Nöronlar büyük veya küçük olabilen sinaptik veziküller adı verilen keseler içerir. Tüm terminal düğmeleri içlerinde nörotransmiter moleküllerini taşıyan küçük veziküllere sahiptir.

Veziküller, Golgi aparatı adı verilen somada bulunan bir mekanizmada üretilir. Sonra terminal düğmesinin yanına taşınırlar. Bununla birlikte, terminal düğmesine "geri dönüştürülmüş" malzeme ile de üretilebilirler.

Akson boyunca bir aksiyon potansiyeli gönderildiğinde, hücrenin depolarizasyonu (uyarma) meydana gelir. Sonuç olarak, nöronun kalsiyum kanalları, kalsiyum iyonlarının girmesine izin verecek şekilde açılır.

Bu iyonlar, terminal düğmedeki sinaptik veziküllerin zarlarının moleküllerine bağlanır. Bahsedilen membran, terminal düğmenin membranı ile birleşerek kırılmıştır. Bu, nörotransmiterin sinaptik alana bırakılmasını sağlar.

Hücrenin sitoplazması kalan zar parçalarını yakalar ve onları sarnıçlara götürür. Orada geri dönüşüm yapıyorlar, onlarla yeni sinaptik veziküller yaratıyorlar.

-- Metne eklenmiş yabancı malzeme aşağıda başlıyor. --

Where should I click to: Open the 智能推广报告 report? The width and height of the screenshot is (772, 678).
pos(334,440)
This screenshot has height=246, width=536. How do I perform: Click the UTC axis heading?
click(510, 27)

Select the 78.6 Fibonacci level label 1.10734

Postsinaptik nöron, sinaptik alanda bulunan maddeleri yakalayan reseptörlere sahiptir. Bunlar postsinaptik reseptörleri olarak bilinir ve aktive edildiklerinde iyon kanallarının açılmasına neden olurlar.

Bu kanallar açıldığında, bazı maddeler nöronun içine girerek sinaptik potansiyel yaratır. Bunun, açılmış olan iyon kanalının tipine bağlı olarak hücre üzerinde uyarıcı veya inhibe edici etkileri olabilir.

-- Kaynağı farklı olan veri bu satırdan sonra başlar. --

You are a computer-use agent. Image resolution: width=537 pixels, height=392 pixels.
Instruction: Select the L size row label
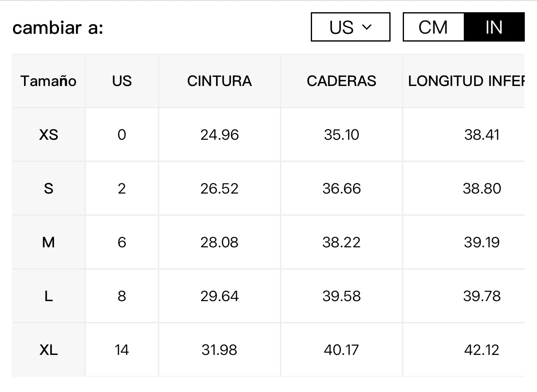coord(48,296)
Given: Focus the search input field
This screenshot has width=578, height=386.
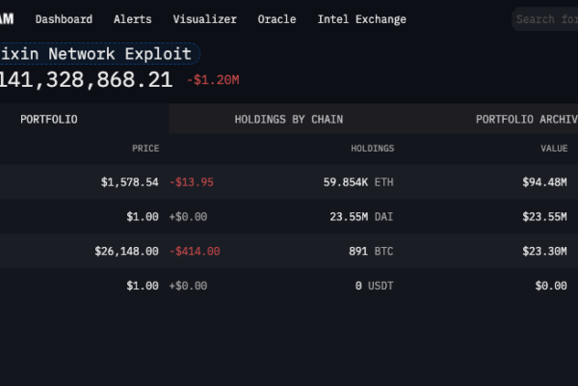Looking at the screenshot, I should pyautogui.click(x=547, y=19).

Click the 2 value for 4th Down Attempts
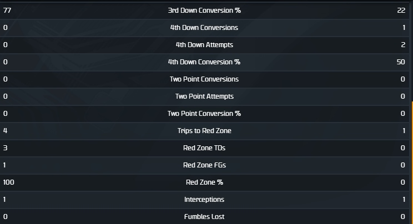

Normal olarak, uyarıcı postsinaptik potansiyeller, sodyum sinir hücresine girdiğinde meydana gelir. İnhibitörler potasyum salınımı veya klor girişi ile üretilirken.

Kalsiyumun nörona girmesi, sinaptik uyarıcı potansiyellere neden olur, ancak bu hücrede fizyolojik değişiklikler üreten özel enzimleri de aktive eder. Örneğin, sinaptik veziküllerin yer değiştirmesini ve nörotransmiterlerin salınımını tetikler.

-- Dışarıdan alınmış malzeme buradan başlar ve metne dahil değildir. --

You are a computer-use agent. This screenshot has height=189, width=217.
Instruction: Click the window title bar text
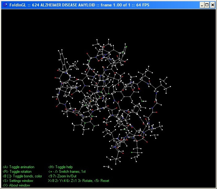pos(78,5)
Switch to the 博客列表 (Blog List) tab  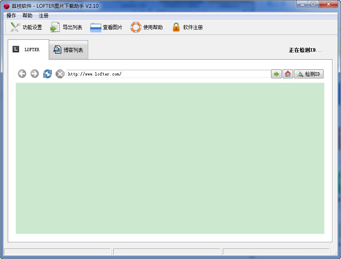click(68, 50)
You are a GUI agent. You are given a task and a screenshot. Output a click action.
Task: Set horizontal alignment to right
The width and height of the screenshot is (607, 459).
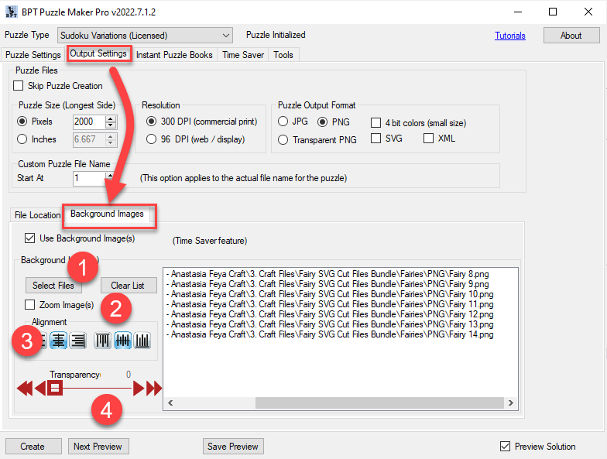tap(77, 341)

Ayrıca öğrendikten sonra nörondaki yapısal değişiklikleri de kolaylaştırır.

Sinapsın tamamlanması

Postsinaptik potansiyeller genellikle çok kısadır ve özel mekanizmalar ile sona erer.

Bunlardan biri, asetilkolinin asetilkolinesteraz adı verilen bir enzim tarafından etkisizleştirilmesidir. Nörotransmiter molekülleri, sinaptik alandan, presinaptik zarda bulunan taşıyıcılar tarafından tekrar yakalanarak veya yeniden emilerek uzaklaştırılır.

Bu nedenle, hem presinaptik hem de sinaptik sonrası nöronlar, etraflarındaki kimyasal maddelerin varlığını yakalayan reseptörlere sahiptir.

Nöron salgılayan veya sentezleyen nörotransmiter miktarını kontrol eden otorekeptörler adı verilen presinaptik reseptörleri vardır.